Show each line from the listing that includes the word "dropdown".

== Segment start ==

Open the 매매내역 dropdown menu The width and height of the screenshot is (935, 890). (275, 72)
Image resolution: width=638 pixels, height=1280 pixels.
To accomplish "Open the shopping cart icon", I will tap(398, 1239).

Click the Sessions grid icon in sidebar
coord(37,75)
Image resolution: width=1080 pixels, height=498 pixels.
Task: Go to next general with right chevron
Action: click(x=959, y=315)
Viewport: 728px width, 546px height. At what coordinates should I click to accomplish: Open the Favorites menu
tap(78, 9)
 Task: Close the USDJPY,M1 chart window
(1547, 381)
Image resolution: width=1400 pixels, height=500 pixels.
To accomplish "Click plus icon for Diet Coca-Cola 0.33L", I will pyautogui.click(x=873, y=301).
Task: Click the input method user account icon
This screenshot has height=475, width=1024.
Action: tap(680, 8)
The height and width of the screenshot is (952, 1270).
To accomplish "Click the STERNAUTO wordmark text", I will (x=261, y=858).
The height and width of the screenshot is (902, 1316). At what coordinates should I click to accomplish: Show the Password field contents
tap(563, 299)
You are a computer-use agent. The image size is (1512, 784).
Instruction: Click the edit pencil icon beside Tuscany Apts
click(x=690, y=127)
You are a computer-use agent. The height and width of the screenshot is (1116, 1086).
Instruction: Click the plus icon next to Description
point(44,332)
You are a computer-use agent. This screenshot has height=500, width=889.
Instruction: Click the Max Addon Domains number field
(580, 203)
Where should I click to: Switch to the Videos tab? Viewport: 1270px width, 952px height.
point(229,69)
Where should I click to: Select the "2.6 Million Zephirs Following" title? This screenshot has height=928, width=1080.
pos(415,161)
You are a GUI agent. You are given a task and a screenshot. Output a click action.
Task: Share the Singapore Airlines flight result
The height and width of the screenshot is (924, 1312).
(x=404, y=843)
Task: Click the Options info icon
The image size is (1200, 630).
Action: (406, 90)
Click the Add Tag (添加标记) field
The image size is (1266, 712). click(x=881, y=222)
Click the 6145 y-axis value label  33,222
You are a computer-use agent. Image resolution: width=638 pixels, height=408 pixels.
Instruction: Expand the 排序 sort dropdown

== Segment end ==

_Answer for this exercise_
Open the 매매내역 dropdown menu The width and height of the screenshot is (935, 890). (275, 72)
Instruction: Expand the 排序 sort dropdown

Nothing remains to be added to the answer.